The circuit point 110 is still with a first entrance 141 a comparator 140 connected. This first entrance 141 is thus in particular at the circuit point 110 tapped voltage value supplied. A second entrance 142 of the comparator 140 is with a reference voltage source 143 connected. The comparator 140 thus compares the voltage value at the circuit point 110 with the reference voltage value of the reference voltage source 143 , Is the voltage value at the circuit point 110 greater than the reference voltage value is at an output 144 of the comparator to a high level. When the voltage value at the node 110 less than the reference voltage value is at the output 144 a low level. The comparator 140 and the power source 120 are realized, for example, as an ASIC (application specific integrated circuit).

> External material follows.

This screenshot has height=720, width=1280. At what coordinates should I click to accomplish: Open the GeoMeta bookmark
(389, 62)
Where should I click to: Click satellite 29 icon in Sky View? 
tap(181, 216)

The circuit point 110 is about a semiconductor element 151 in the form of a diode with a potential connection 152 connected to a freewheeling inductive load 111 to enable. The potential connection 152 is in particular also connected to the supply voltage source.

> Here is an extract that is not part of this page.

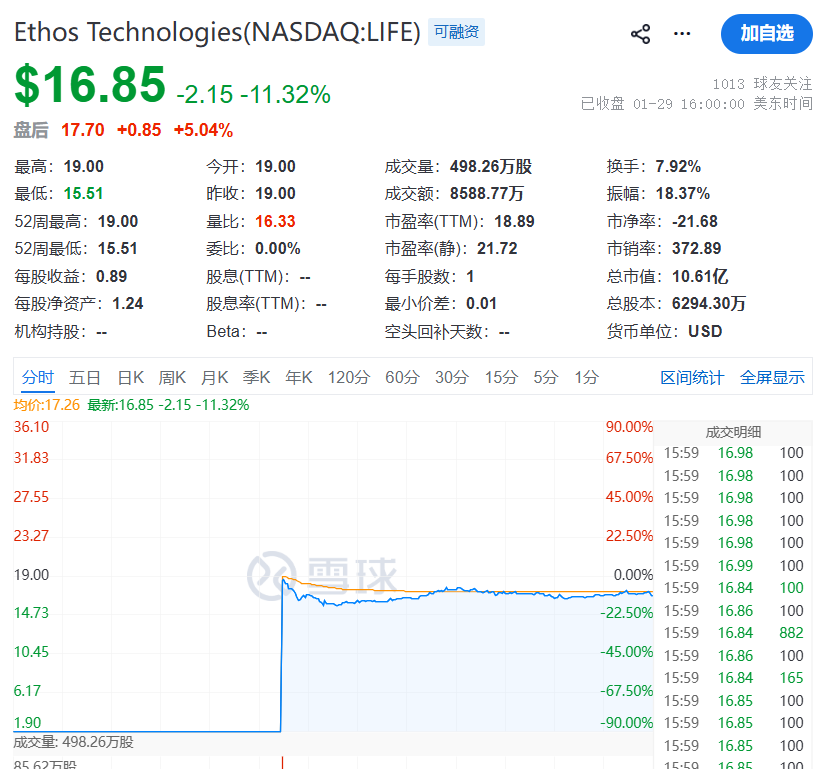Open 区间统计 range statistics

(x=692, y=377)
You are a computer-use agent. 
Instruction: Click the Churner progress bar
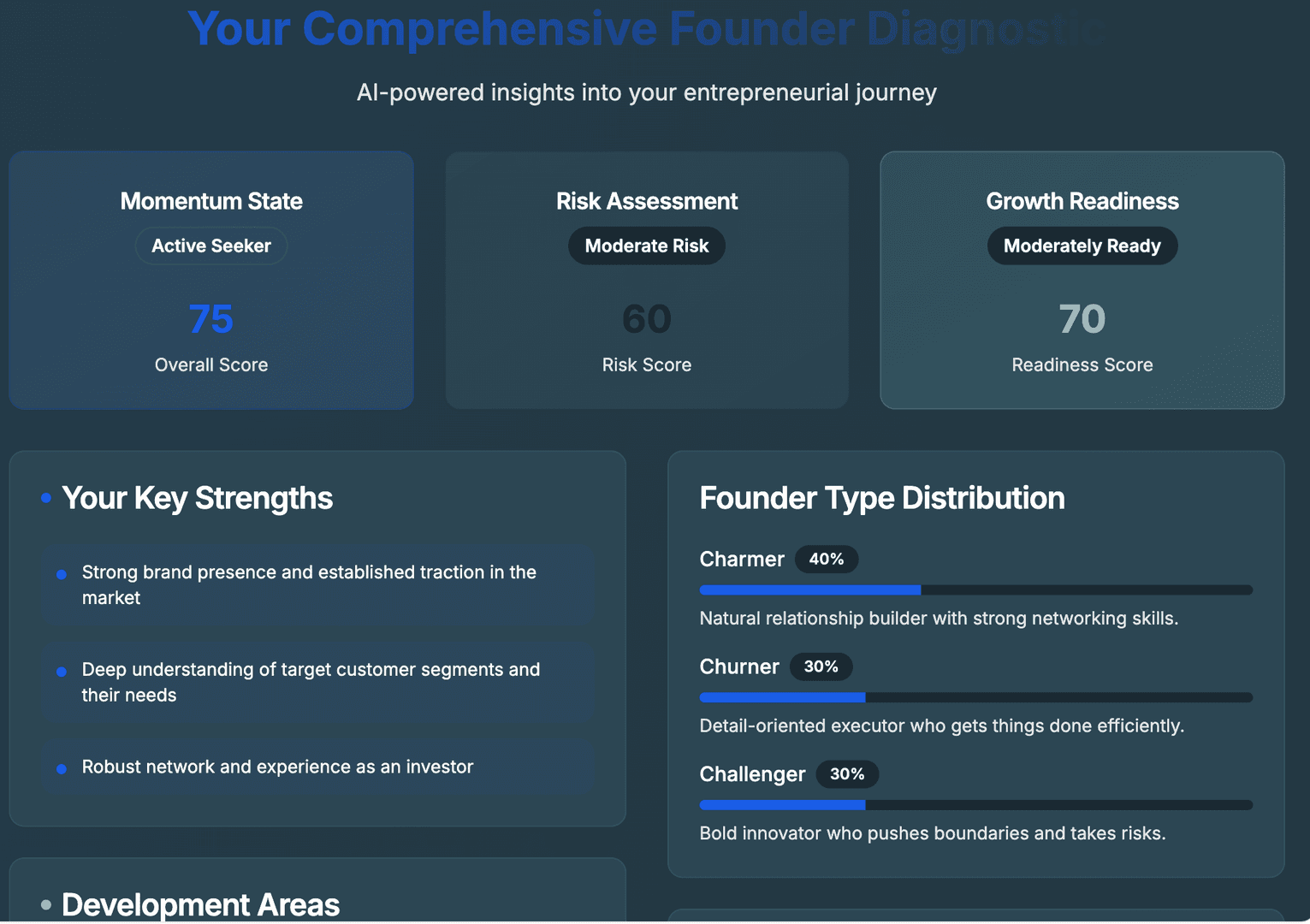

About a switching element 160 in the form of a MOSFET transistor is the circuit point 110 Connected to ground via a ground connection. The MOSFET transistor 160 is as a low-side switch for driving the load 111 intended. For protection against electrostatic discharges is the point of the circuit 110 over a capacitor 170 Connected to ground via a ground connection.

The control unit 101 is, in particular programmatically, set up to carry out a preferred embodiment of a method according to the invention and in the course of which circuit states at the circuit point 110 by means of the circuit arrangement 100 to recognize.

Such a preferred embodiment of the method according to the invention is in 5 schematically illustrated as a block diagram and will be described below with reference to the 2 to 3 explains in which the circuit arrangement 100 each analogous to 1 at different circuit states at the node 110 is shown. Identical reference numerals in the figures indicate the same or equivalent elements.

First, in the course of the procedure, an error detection 301 in order to know in general whether there is an error at all. For this purpose, the power source 120 in step 300 switched on.

In step 310 is the power source 120 turned on and in response to the at the first input 141 of the comparator 140 applied voltage value is checked whether a first circuit state is present or not.

If the voltage value is above the reference voltage value, it is at the output 144 the comparator goes high and it gets in step 311 recognized that the first circuit state and thus no error exists.

In 2 this first, faultless circuit state is shown schematically. The circuit point 110 is about the faultless load 111 with the potential connection 112 and thus connected to the supply voltage source.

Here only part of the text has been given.